Historically, we have generally used stock options as an incentive for long-term compensation to our executive officers because stock options allow our executive officers to profit from this form of equity compensation only if our stock price increases relative to the stock option’s exercise price, which exercise price is set at the fair market value of our common stock on the date of grant. Certain stock options that we have granted to our executive officers permit “early exercise,” whereby the executive officer can purchase shares subject to the stock option prior to vesting, subject to our right of repurchase, lapsing in accordance with the vesting schedule of the stock option.
We may grant equity awards at such times as our Board of Directors or Compensation Committee determines appropriate. Our executives generally are awarded an initial grant in the form of a stock option in connection with their commencement of employment with us. Additional grants may occur periodically in order to specifically incentivize executives with respect to achieving certain corporate goals or to reward executives for exceptional performance.
Prior to our initial public offering, we granted all stock options pursuant to our 2018 Equity Incentive Plan (the “2018 Plan”). All equity incentive awards granted since our initial public offering have been granted pursuant to our 2021 Equity Incentive Plan (the “2021 Plan”).

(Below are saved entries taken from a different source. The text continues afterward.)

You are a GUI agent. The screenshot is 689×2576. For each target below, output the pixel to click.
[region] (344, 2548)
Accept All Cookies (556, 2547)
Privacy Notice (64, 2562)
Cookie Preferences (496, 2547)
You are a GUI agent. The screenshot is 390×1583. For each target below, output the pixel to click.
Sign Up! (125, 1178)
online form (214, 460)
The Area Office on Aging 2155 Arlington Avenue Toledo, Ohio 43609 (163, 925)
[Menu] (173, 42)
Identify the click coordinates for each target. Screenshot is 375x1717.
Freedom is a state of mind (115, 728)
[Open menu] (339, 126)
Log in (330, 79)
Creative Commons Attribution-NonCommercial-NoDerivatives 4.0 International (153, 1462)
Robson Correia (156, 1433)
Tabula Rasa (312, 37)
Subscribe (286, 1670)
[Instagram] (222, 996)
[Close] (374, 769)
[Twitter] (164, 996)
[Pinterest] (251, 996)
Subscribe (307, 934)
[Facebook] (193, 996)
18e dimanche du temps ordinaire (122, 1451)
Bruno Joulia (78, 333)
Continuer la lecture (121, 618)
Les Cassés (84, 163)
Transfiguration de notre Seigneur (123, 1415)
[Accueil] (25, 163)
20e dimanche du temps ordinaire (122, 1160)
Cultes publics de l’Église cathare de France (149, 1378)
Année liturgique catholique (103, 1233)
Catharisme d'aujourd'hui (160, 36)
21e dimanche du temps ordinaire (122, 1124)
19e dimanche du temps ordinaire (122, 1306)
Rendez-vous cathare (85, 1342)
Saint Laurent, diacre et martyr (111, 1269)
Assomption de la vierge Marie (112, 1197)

All stock options are granted with an exercise price per share that is no less than the fair market value of our common stock on the date of grant of such award. Our stock option awards granted to our Named Executive Officers generally vest over a four-year period and may be subject to acceleration of vesting and exercisability under certain termination and change in control events, as described in more detail under the subsections below titled “Employment Arrangements” and “Potential Payments and Benefits upon Termination or Change in Control.”
In January 2020, we granted Dr. Klausner a stock option to purchase 650,000 shares of our common stock.
In January 2020, we granted Ms. Homans a stock option to purchase 230,000 shares of our common stock. In connection with Ms. Homans’ promotion to Chief Executive Officer, and pursuant to the terms of her amended offer of employment letter with us, in July 2020, we granted Ms. Homans a stock option to purchase 3,352,300 shares our common stock. In February 2021, we granted Ms. Homans an additional option to purchase 583,532 shares of our common stock. In addition, pursuant to the terms of Ms. Homan’s amended offer of employment letter, in September 2021, we granted Ms. Homans a stock option to purchase 1,370,469 shares of our common stock as a result of remaining in the role of Chief Executive Officer for twelve months and, following such time, our Board of Directors approving a corporate score of at least 90% based upon its review of performance against 2020 corporate goals, and determining that we had made reasonable progress towards achieving our 2021 corporate goals.